§ **EXERCISE DIRECTIONS**: Go through the records and restate them word for word, omitting images.

§ **Pixel coordinate grounding data**:
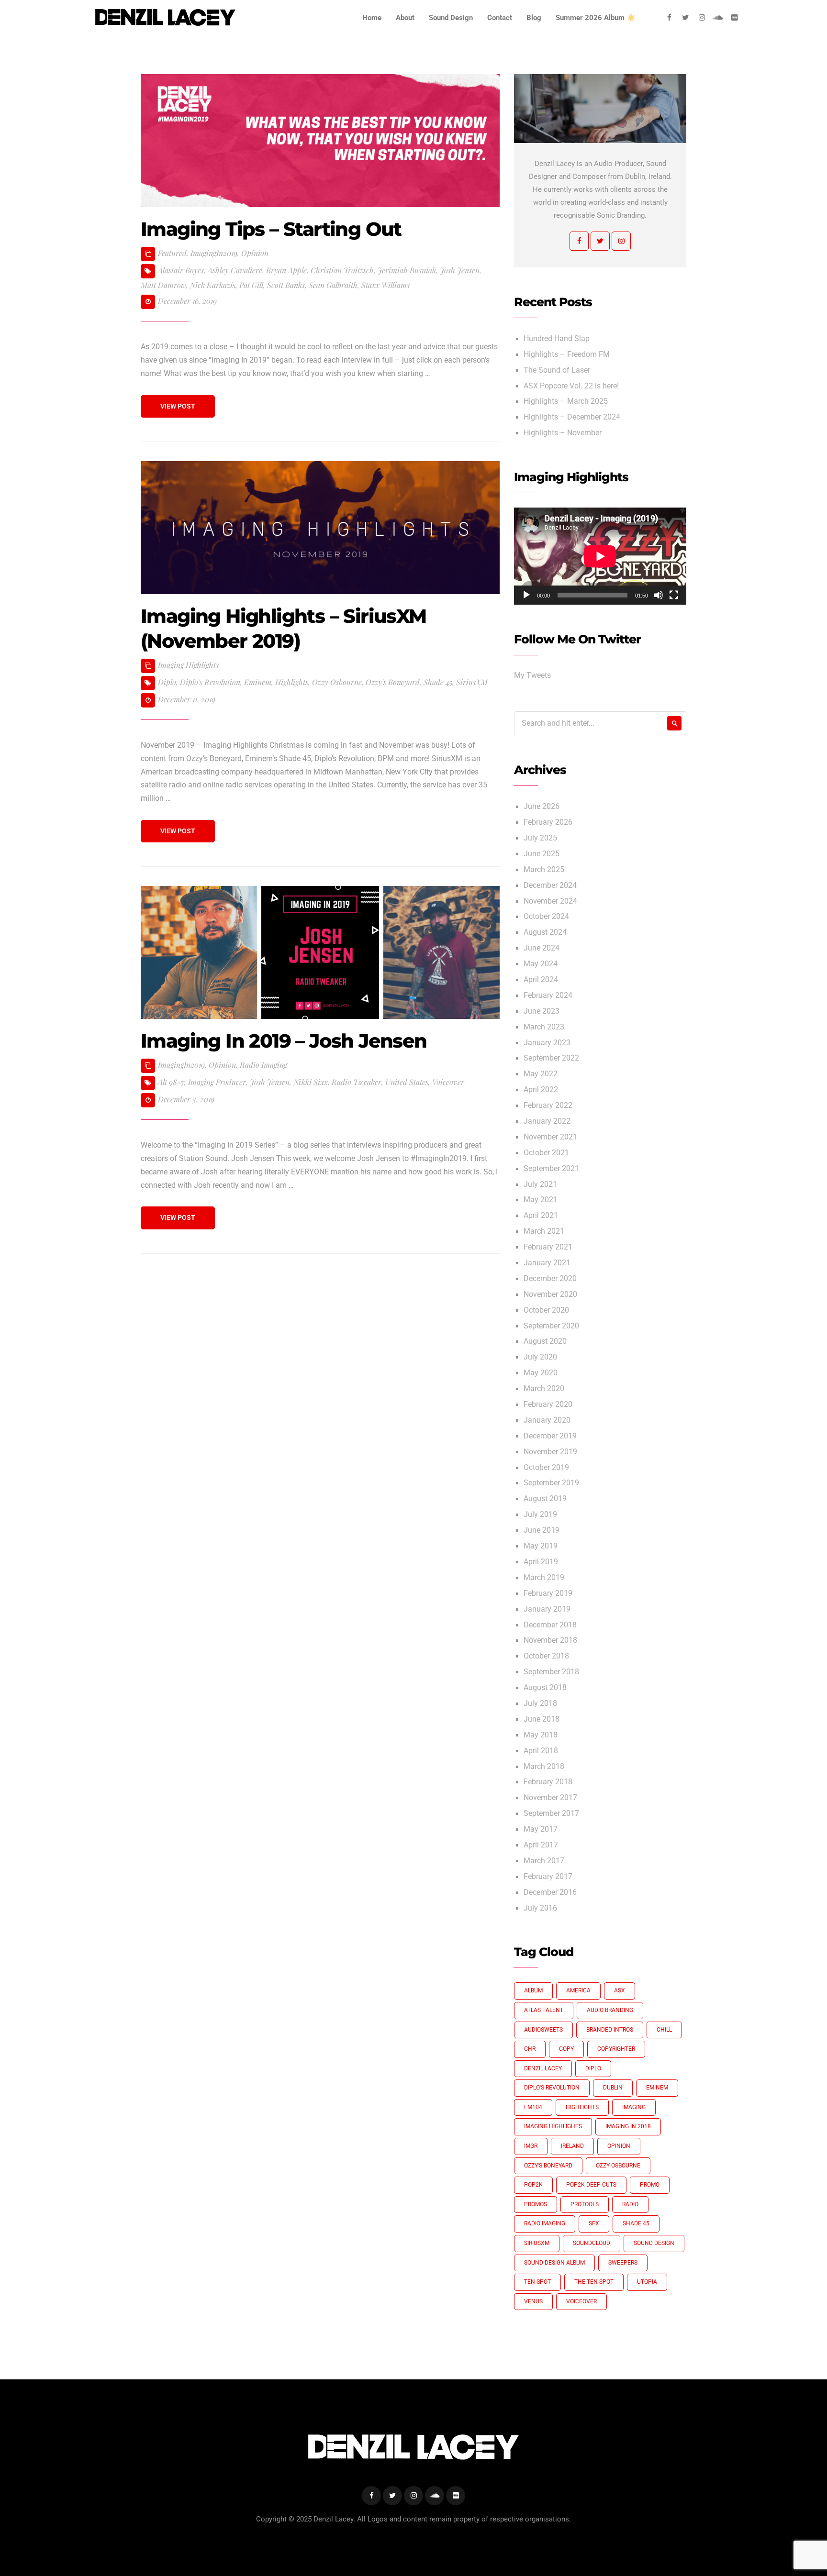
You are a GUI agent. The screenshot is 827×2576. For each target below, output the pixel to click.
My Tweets (532, 675)
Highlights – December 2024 (572, 417)
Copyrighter (616, 2048)
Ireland (572, 2146)
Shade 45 (438, 682)
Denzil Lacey (543, 2068)
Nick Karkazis (212, 285)
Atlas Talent (543, 2010)
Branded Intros (609, 2029)
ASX (619, 1990)
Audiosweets (543, 2029)
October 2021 (546, 1153)
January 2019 (547, 1609)
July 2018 (540, 1703)
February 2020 (548, 1404)
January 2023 (547, 1043)
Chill (664, 2029)
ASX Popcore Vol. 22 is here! (571, 386)
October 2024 (546, 916)
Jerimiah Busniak (407, 270)
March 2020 (544, 1388)
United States (406, 1082)
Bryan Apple (286, 270)
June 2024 (541, 948)
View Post (177, 406)
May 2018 (541, 1735)
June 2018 (541, 1719)
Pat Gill (251, 285)
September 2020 (551, 1326)
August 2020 (545, 1341)
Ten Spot (537, 2281)
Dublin (613, 2087)
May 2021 (541, 1199)
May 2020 (541, 1373)
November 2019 (550, 1452)
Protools (584, 2204)
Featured (172, 253)
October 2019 (546, 1467)
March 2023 (544, 1027)
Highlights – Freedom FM (567, 354)
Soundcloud (591, 2243)
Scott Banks (286, 285)
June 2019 (541, 1530)
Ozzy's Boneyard (393, 682)
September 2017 (551, 1813)
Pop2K (533, 2184)
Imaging (634, 2107)
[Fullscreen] (674, 595)
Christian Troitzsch (342, 270)
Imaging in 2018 (628, 2126)
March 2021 (544, 1231)
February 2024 (548, 995)
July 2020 (540, 1357)
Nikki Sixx (310, 1082)
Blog (533, 17)
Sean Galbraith (333, 285)
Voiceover (448, 1082)
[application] (600, 556)
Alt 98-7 (171, 1082)
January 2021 (547, 1263)
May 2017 (541, 1829)
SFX (594, 2223)
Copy (566, 2048)
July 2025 (540, 838)
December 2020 (550, 1278)
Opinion (254, 253)
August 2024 (545, 932)
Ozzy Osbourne (337, 682)
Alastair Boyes (181, 270)
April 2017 (541, 1845)
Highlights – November (563, 433)
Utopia (647, 2281)
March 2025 (544, 869)
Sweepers (622, 2262)
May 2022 (541, 1074)
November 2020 (550, 1294)
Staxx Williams (385, 285)
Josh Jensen (460, 270)
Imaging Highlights (188, 665)
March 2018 (544, 1766)
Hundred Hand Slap (557, 338)
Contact (499, 17)
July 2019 (540, 1514)
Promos (535, 2204)
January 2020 (547, 1420)
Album (533, 1990)
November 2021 (550, 1137)
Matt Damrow (163, 285)
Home (371, 17)
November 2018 (550, 1640)
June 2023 (541, 1011)
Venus (533, 2301)
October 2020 (546, 1310)
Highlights (291, 682)
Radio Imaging (263, 1065)
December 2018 (550, 1625)
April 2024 (541, 979)
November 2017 (550, 1797)
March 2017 (544, 1861)
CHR (530, 2048)
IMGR (530, 2146)
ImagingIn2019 (213, 253)
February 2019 (548, 1593)
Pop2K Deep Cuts (591, 2184)
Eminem (257, 682)
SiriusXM (472, 682)
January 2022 (547, 1121)
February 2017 (548, 1876)
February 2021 (548, 1247)
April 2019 (541, 1562)
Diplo (167, 682)
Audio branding (610, 2010)
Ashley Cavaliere (235, 270)
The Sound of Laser (557, 370)
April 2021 (541, 1215)
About (405, 17)
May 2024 (541, 964)
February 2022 (548, 1105)
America (578, 1990)
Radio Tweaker (356, 1082)
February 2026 (548, 822)
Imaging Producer (217, 1082)
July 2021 (540, 1184)
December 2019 (550, 1436)
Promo (649, 2184)
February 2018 (548, 1782)
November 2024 (550, 901)
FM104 (533, 2107)
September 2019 (551, 1483)
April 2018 (541, 1751)
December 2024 (550, 885)
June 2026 (541, 806)
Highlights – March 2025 (566, 401)
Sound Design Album (554, 2262)
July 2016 (540, 1908)
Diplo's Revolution (210, 682)
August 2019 (545, 1498)
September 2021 (551, 1168)
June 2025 (541, 854)
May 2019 (541, 1546)
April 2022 (541, 1089)
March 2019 (544, 1577)
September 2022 (551, 1058)
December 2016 (550, 1892)
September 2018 (551, 1672)
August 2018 (545, 1687)
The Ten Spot (594, 2281)
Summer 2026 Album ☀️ (596, 17)
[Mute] (658, 595)
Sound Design (451, 17)
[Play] (526, 595)
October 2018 (546, 1656)
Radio (630, 2204)
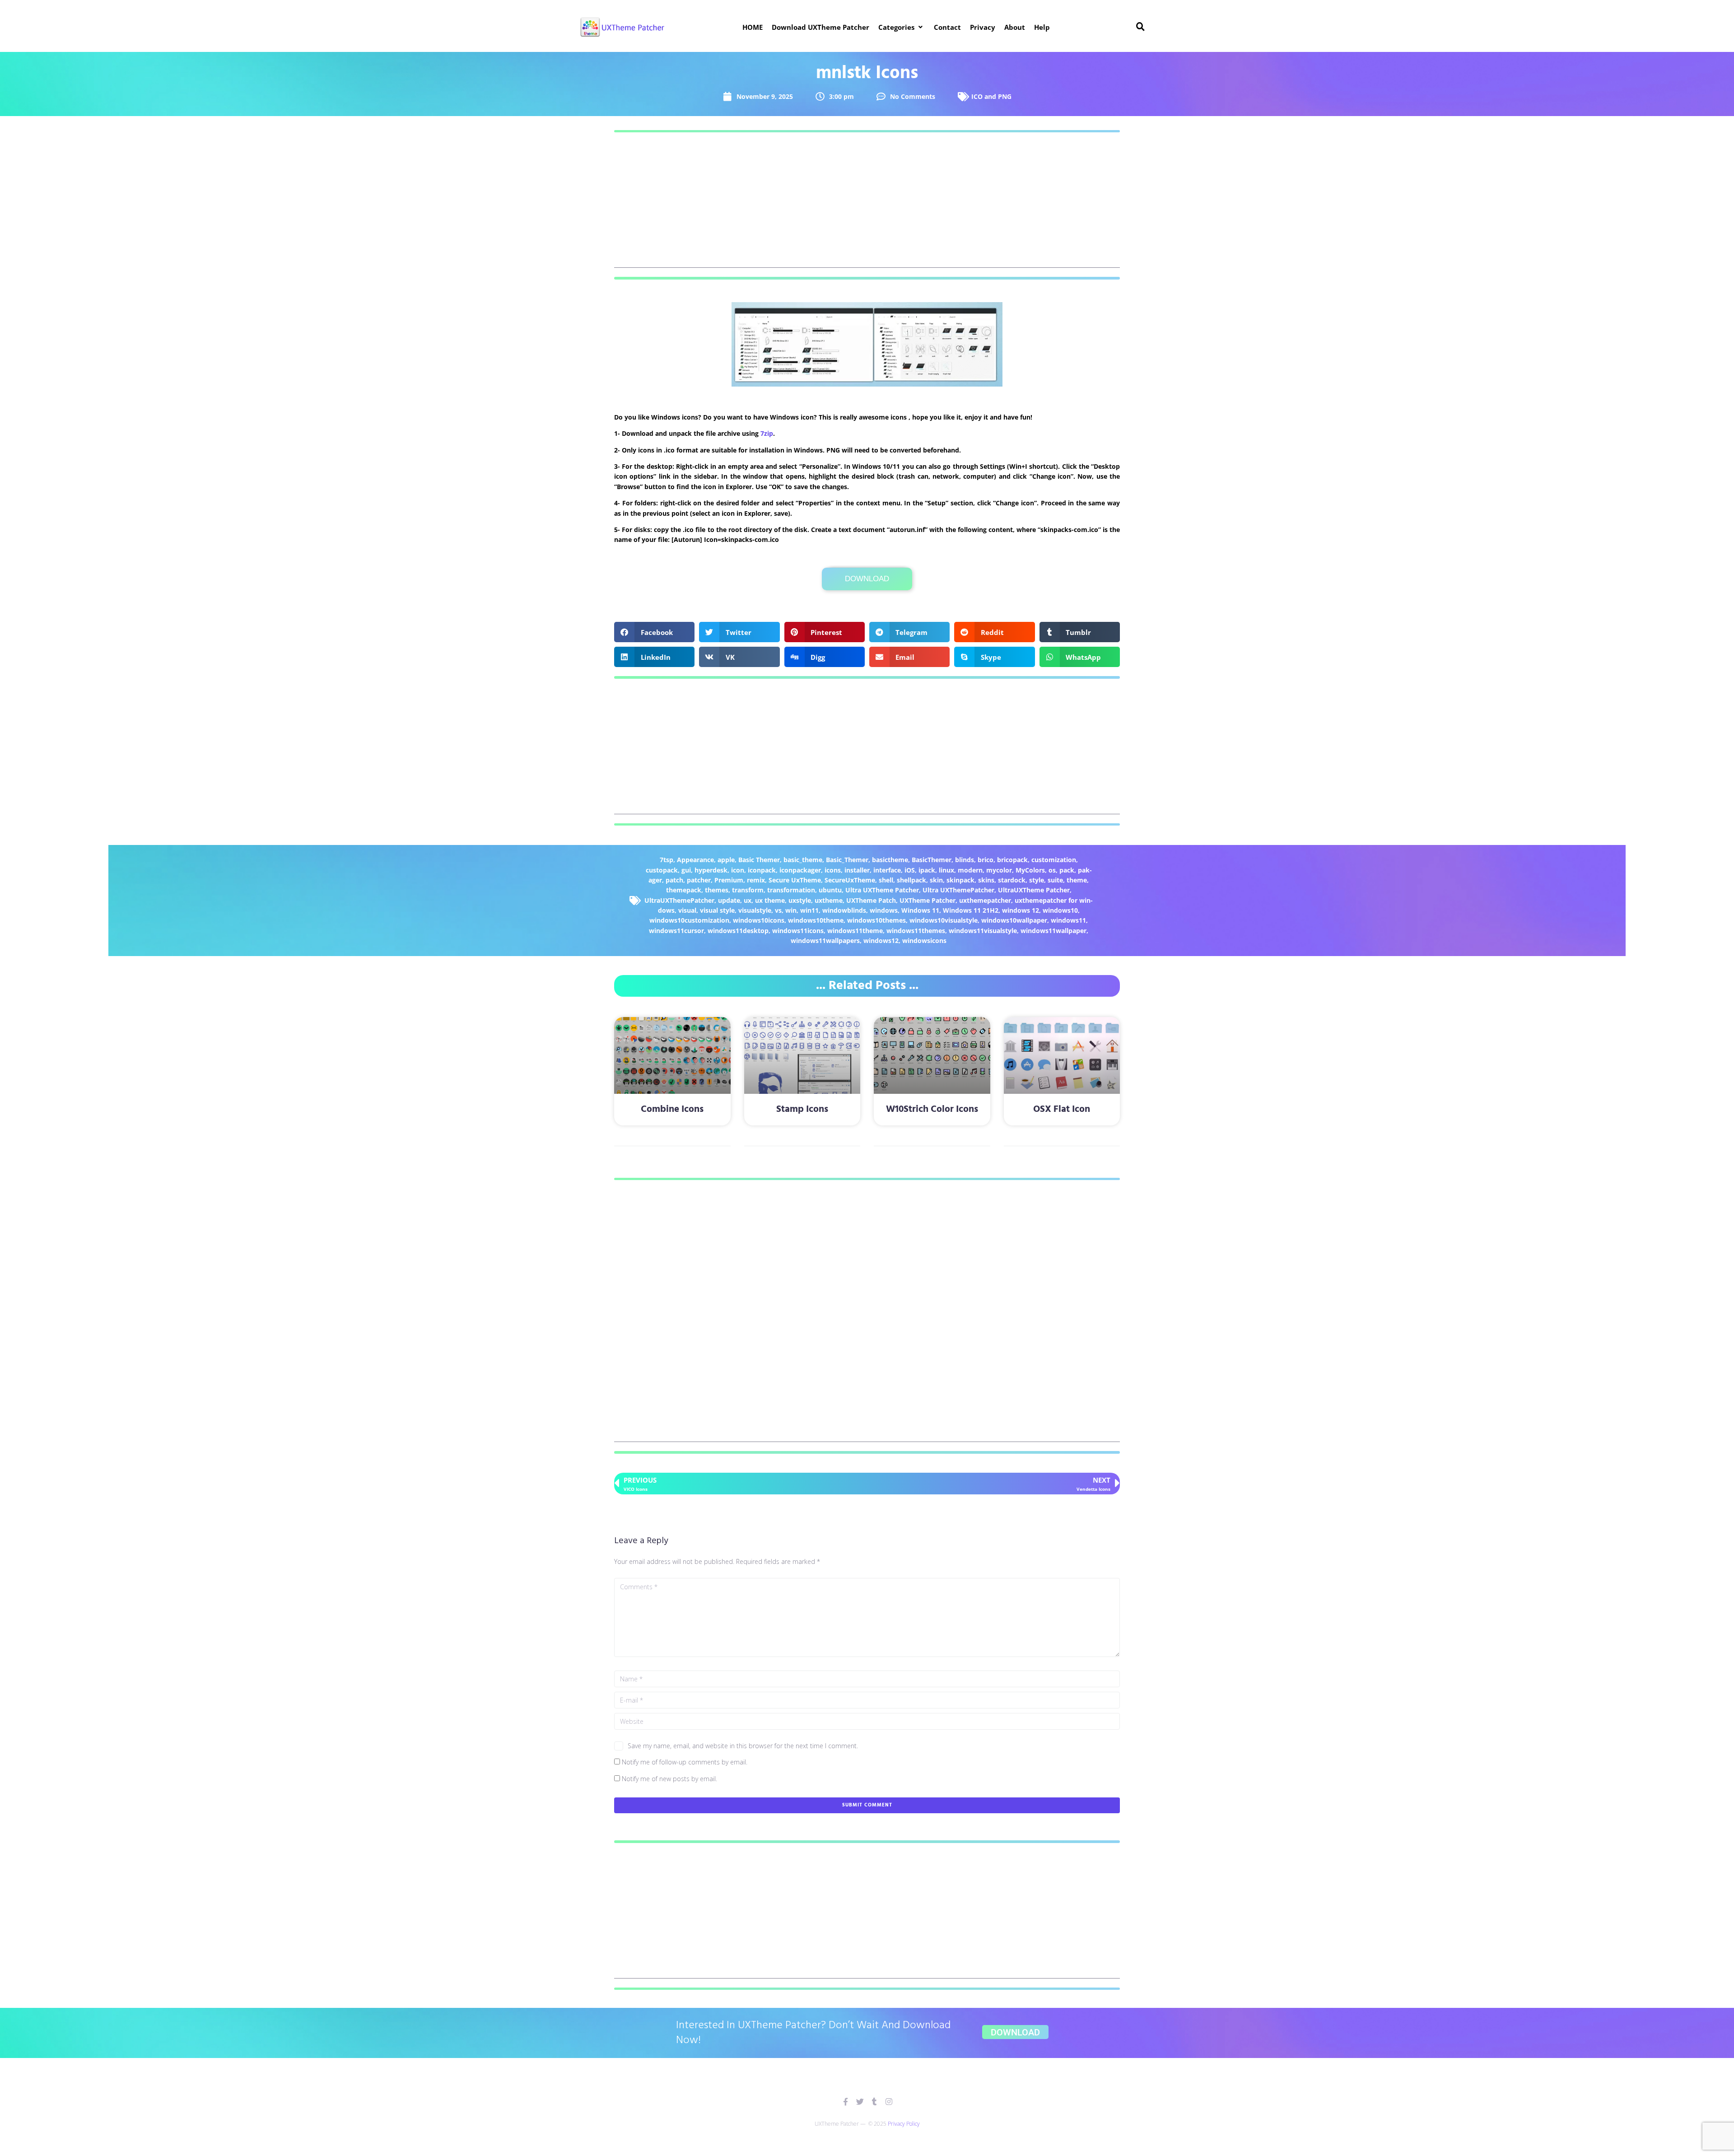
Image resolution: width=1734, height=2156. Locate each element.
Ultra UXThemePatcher (958, 890)
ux (747, 900)
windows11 (1068, 920)
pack (1066, 870)
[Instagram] (889, 2101)
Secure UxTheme (795, 880)
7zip (766, 433)
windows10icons (758, 920)
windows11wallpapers (825, 940)
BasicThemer (931, 859)
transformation (791, 890)
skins (986, 880)
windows (884, 910)
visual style (717, 910)
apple (726, 859)
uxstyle (799, 900)
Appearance (695, 859)
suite (1055, 880)
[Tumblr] (874, 2101)
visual (687, 910)
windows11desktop (738, 930)
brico (985, 859)
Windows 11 (920, 910)
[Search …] (1140, 27)
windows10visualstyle (943, 920)
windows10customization (689, 920)
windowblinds (844, 910)
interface (887, 870)
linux (946, 870)
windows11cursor (676, 930)
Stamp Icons (802, 1109)
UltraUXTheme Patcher (1034, 890)
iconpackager (800, 870)
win (791, 910)
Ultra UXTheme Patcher (882, 890)
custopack (662, 870)
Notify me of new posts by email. (669, 1778)
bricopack (1012, 859)
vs (778, 910)
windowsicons (924, 940)
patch (674, 880)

§ **FINISHED TASK**:
You are a GUI agent. The screenshot is 827×2576. For each target below, output the pixel to click.
My Tweets (532, 675)
Highlights – December 2024 (572, 417)
Copyrighter (616, 2048)
Ireland (572, 2146)
Shade 45 (438, 682)
Denzil Lacey (543, 2068)
Nick Karkazis (212, 285)
Atlas Talent (543, 2010)
Branded Intros (609, 2029)
ASX (619, 1990)
Audiosweets (543, 2029)
October 2021 (546, 1153)
January 2019 (547, 1609)
July 2018 (540, 1703)
February 2020 (548, 1404)
January 2023 (547, 1043)
Chill (664, 2029)
ASX Popcore Vol. 22 is here! (571, 386)
October 2024 (546, 916)
Jerimiah Busniak (407, 270)
March 2020 (544, 1388)
United States (406, 1082)
Bryan Apple (286, 270)
June 2024 (541, 948)
View Post (177, 406)
May 2018 (541, 1735)
June 2018 (541, 1719)
Pat Gill (251, 285)
September 2020 (551, 1326)
August 2020 (545, 1341)
Ten Spot (537, 2281)
Dublin (613, 2087)
May 2021 (541, 1199)
May 2020 (541, 1373)
November 2019 (550, 1452)
Protools (584, 2204)
Featured (172, 253)
October 2019 (546, 1467)
March 2023 (544, 1027)
Highlights – Freedom FM (567, 354)
Soundcloud (591, 2243)
Scott Banks (286, 285)
June 2019 (541, 1530)
Ozzy's Boneyard (393, 682)
September 2017 (551, 1813)
Pop2K (533, 2184)
Imaging (634, 2107)
[Fullscreen] (674, 595)
Christian Troitzsch (342, 270)
Imaging in 2018 (628, 2126)
March 2021 (544, 1231)
February 2024 (548, 995)
July 2020 (540, 1357)
Nikki Sixx (310, 1082)
Blog (533, 17)
Sean Galbraith (333, 285)
Voiceover (448, 1082)
[application] (600, 556)
Alt 98-7 (171, 1082)
January 2021 (547, 1263)
May 2017 (541, 1829)
SFX (594, 2223)
Copy (566, 2048)
July 2025 (540, 838)
December 2020 (550, 1278)
Opinion (254, 253)
August 2024 (545, 932)
Ozzy Osbourne (337, 682)
Alastair Boyes (181, 270)
April 2017 (541, 1845)
Highlights – November (563, 433)
Utopia (647, 2281)
March 2025 (544, 869)
Sweepers (622, 2262)
May 2022 (541, 1074)
November 2020 (550, 1294)
Staxx Williams (385, 285)
Josh Jensen (460, 270)
Imaging Highlights (188, 665)
March 2018 (544, 1766)
Hundred Hand Slap (557, 338)
Contact (499, 17)
July 2019 (540, 1514)
Promos (535, 2204)
January 2020 (547, 1420)
Album (533, 1990)
November 2021 (550, 1137)
Matt Damrow (163, 285)
Home (371, 17)
November 2018 (550, 1640)
June 2023 (541, 1011)
Venus (533, 2301)
October 2020 (546, 1310)
Highlights (291, 682)
Radio Imaging (263, 1065)
December 2018 (550, 1625)
April 2024 (541, 979)
November 2017 (550, 1797)
March 2017 (544, 1861)
CHR (530, 2048)
IMGR (530, 2146)
ImagingIn2019 (213, 253)
February 2019 (548, 1593)
Pop2K Deep Cuts (591, 2184)
Eminem (257, 682)
SiriusXM (472, 682)
January 2022 (547, 1121)
February 2017 (548, 1876)
February 2021 (548, 1247)
April 2019 (541, 1562)
Diplo (167, 682)
Audio branding (610, 2010)
Ashley Cavaliere (235, 270)
The Sound of Laser (557, 370)
April 2021 (541, 1215)
About (405, 17)
May 2024 (541, 964)
February 2022 (548, 1105)
America (578, 1990)
Radio Tweaker (356, 1082)
February 2026 (548, 822)
Imaging Producer (217, 1082)
July 2021 (540, 1184)
December 2019 (550, 1436)
Promo (649, 2184)
February 2018 (548, 1782)
November 2024 (550, 901)
FM104 (533, 2107)
September 2019 (551, 1483)
April 2018 (541, 1751)
December 2024 (550, 885)
June 2026 (541, 806)
Highlights – March 2025 (566, 401)
Sound Design Album (554, 2262)
July 2016 (540, 1908)
Diplo's Revolution (210, 682)
August 2019 (545, 1498)
September 2021 (551, 1168)
June 2025 (541, 854)
May 2019 (541, 1546)
April 2022 (541, 1089)
March 2019 (544, 1577)
September 2022 (551, 1058)
December 2016 (550, 1892)
September 2018 (551, 1672)
August 2018 (545, 1687)
The Ten Spot (594, 2281)
Summer 2026 Album ☀️ (596, 17)
[Mute] (658, 595)
Sound Design (451, 17)
[Play] (526, 595)
October 2018 (546, 1656)
Radio (630, 2204)
Image resolution: width=1734, height=2156. Locate each element.
Ultra UXThemePatcher (958, 890)
ux (747, 900)
windows11 (1068, 920)
pack (1066, 870)
[Instagram] (889, 2101)
Secure UxTheme (795, 880)
7zip (766, 433)
windows10icons (758, 920)
windows11wallpapers (825, 940)
BasicThemer (931, 859)
transformation (791, 890)
skins (986, 880)
windows (884, 910)
visual style (717, 910)
apple (726, 859)
uxstyle (799, 900)
Appearance (695, 859)
suite (1055, 880)
[Tumblr] (874, 2101)
visual (687, 910)
windows11desktop (738, 930)
brico (985, 859)
Windows 11 (920, 910)
[Search …] (1140, 27)
windows10visualstyle (943, 920)
windows10customization (689, 920)
windowblinds (844, 910)
interface (887, 870)
linux (946, 870)
windows11cursor (676, 930)
Stamp Icons (802, 1109)
UltraUXTheme Patcher (1034, 890)
iconpackager (800, 870)
win (791, 910)
Ultra UXTheme Patcher (882, 890)
custopack (662, 870)
Notify me of new posts by email. (669, 1778)
bricopack (1012, 859)
vs (778, 910)
windowsicons (924, 940)
patch (674, 880)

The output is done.